タイで観光の目玉にもなっている「象乗り体験」。
しかし、この興行に従事させられている象たちは、虐待同然に調教されていることが多いとも言われています。
ある日、象乗り体験のため何十年間にもわたって酷使されてきたサオノイという象が、BLES(象保護団体)によって救出され、同団体の施設に引き取られました。
サオノイは60歳。
アジア象の平均寿命は80歳と言われていますが、長年にわたって拷問まがいの扱いを受けていた彼女は、すでに息も絶え絶えな状態でした。
BLESに引き取られると、同じ境遇で保護されていた象たちとすぐに仲良くなったサオノイ。

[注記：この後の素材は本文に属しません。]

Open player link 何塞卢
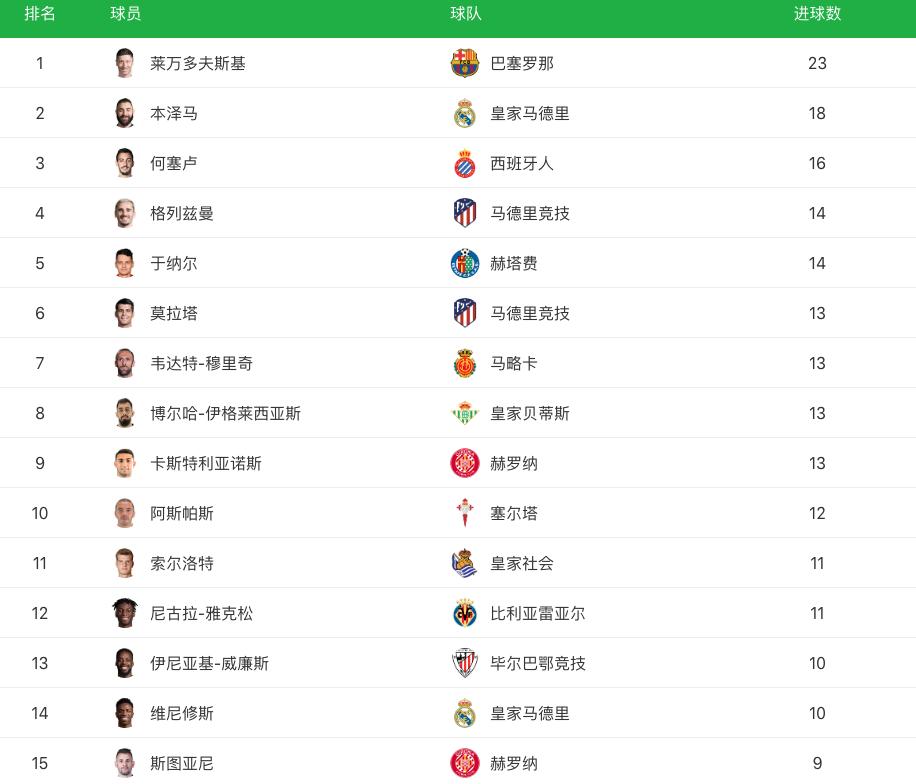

その中でも、特にブーンサンという名の象とは強いつながりを感じていたようでした。
ブーンサンもまた、長年ひどい調教を受けていた影響で片目がつぶれ、背骨も歪んでしまっていました。
施設の森の中で、2頭はいつも寄り添うように過ごしていたそうです。
そんな同じ境遇の仲間とともに手厚い治療を受けたサオノイは、体調も良くなったように見えました。
けれども彼女は、やはりまた倒れてしまいます。
そして、もはや歩くこともままならない状態に…。
ブーンサンは、いつもぐったりと横たわっているサオノイのそばで、心配そうに友を見守っていたそう。
鼻で優しく体を撫でてやったり、サオノイがもう一度立ち上がれるよう、彼女を起こしてやろうとするような仕草を見せることもありました。
できるだけ苦しみを長引かせないよう、自分たちの手で眠らせてやったほうが良いのではないか。
スタッフがそうしたことを話し合っている際にも、その意味を理解しているかのように、サオノイをずっと撫で続けてあげていたブーンサン。
そんな姿を見たスタッフには、安楽死の選択をとることなどできませんでした。
彼らは再び、祈るように、サオノイの治療や世話にあたります。
そして、奇跡が…。
なんとサオノイは、補助装置をつけながらも、自分の4本の足で立てるように! それだけではなく、鼻を高く上げ、回復をアピールするようなしぐさまで見せたのです。
スタッフは大喜びし、「このまま順調に良くなれば、またブーンサンや仲間と過ごせるよ」と、サオノイを励まし続けました!
しかし…
それは、自分を見守ってくれた仲間たちに対する、最期の挨拶だったのかもしれません。
2016年7月6日。
サオノイは、天国に召されました。
子象のときに親から離され、虐待まがいに調教され、酷使されてきたサオノイ。
本当に短い期間だけでしたが、BLESスタッフに愛情をもって扱われ、ブーンサンや仲間の象たちに囲まれながら過ごしたことは、彼女にとって大きな救いとなったことでしょう。
サオノイの冥福を祈るとともに…
彼女のような苦しみを強いられる象がいなくなることを、心から願います。